One of the early and most revealing ways to understand what people need in the field is to provide a large body of searchable content to them. By tracking what content is sought after, accessed, and downloaded to the device it is possible to understand what is needed.

For example, a fire department realized that providing floor plans of as many buildings as possible through a mobile device could improve effectiveness and help save lives. A utility company found that providing diagrams of the configuration of wires at the top of poles could reduce risk and restore service faster with better control.

But content monitoring is just the beginning. Apps can log events. Network traffic can be analyzed. User interactions can be deciphered. Here are some of the most common data that can be collected:

  • Device types
  • Devices per user
  • OS versions and changes
  • Corp vs. BYOD ownership
  • Storage and battery levels
  • Roaming state and changes
  • Current network and type
  • Passcode and encryption settings
  • Compliance state and logs
  • Device jailbreak/root detection
  • Action history
  • Apps downloaded (number and category)
  • App reputation and ratings
  • Most popular apps
  • Most blacklisted apps
  • Most whitelisted apps
  • New apps detected
  • App usage stats
  • Corporate documents downloaded and opened
  • SIM card changes
  • Mobile data usage
  • Browser installed
  • Browsing history

Of course, having all this data isn’t really the point. Analyzing it, building models of user behavior, understanding what the data is saying about your business and how to serve the needs of end-users is very much the point.

Why CIOs and the IT Staff Must Become Product Managers

The reason that programs of mobile enablement get stalled and fall far short of achieving business transformation that leads to massive increase in mobile GDP, is that CIOs and the IT staff are rarely ready to take on the role of product managers.

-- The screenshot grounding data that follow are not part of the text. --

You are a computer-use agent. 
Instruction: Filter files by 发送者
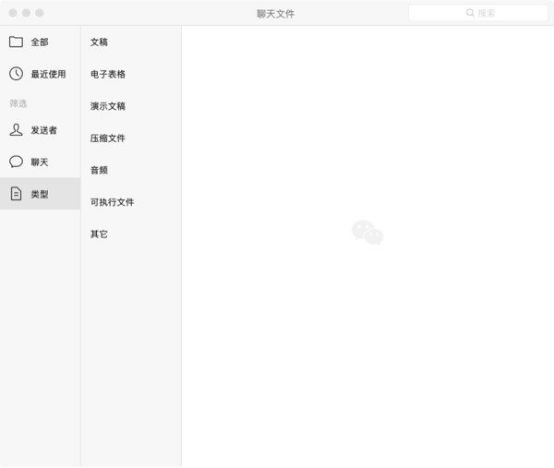pos(40,130)
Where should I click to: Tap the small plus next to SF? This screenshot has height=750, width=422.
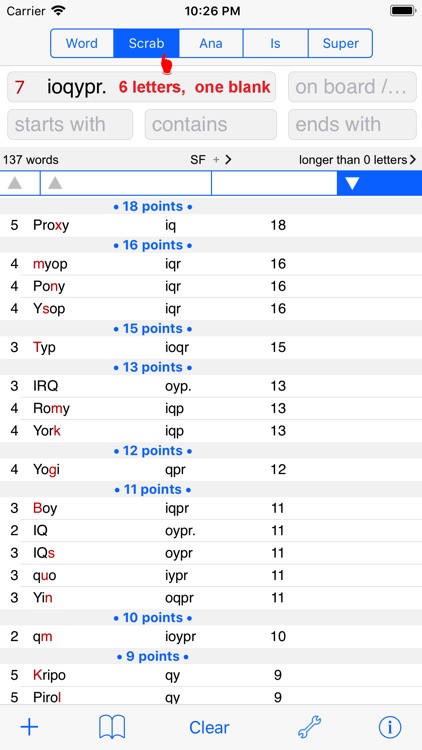click(x=216, y=160)
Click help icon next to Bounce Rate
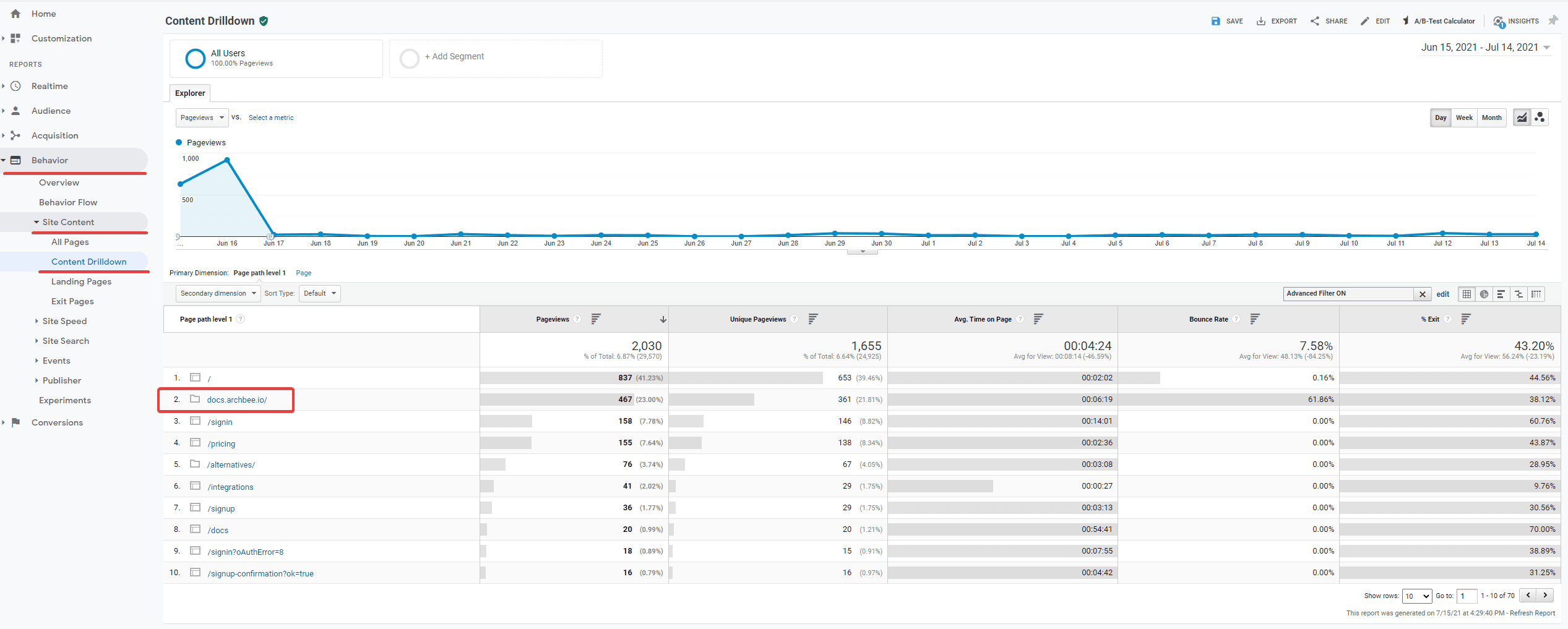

“To make the most of mobile technology over the medium- and long-term, IT must start using methods from product management, product marketing, and marketing to segment the user population and understand what they want and need,” said Clark. “We need the equivalent of vital statistics for each employee.”

This is a tall order. Just collecting and being able to analyze the data is not a simple task. Creating segments of users that tell the story is also difficult, so is creating predictive models and ways to detect unusual behavior.

But without some form of product management, a program of mobile enablement is haphazard and will peter out. The best results rarely come from throwing technology at a problem. The alternative, using data as part of a formal product management effort, is not easy, but it is the best way to have a strong chance of driving mobile GDP through the cloud.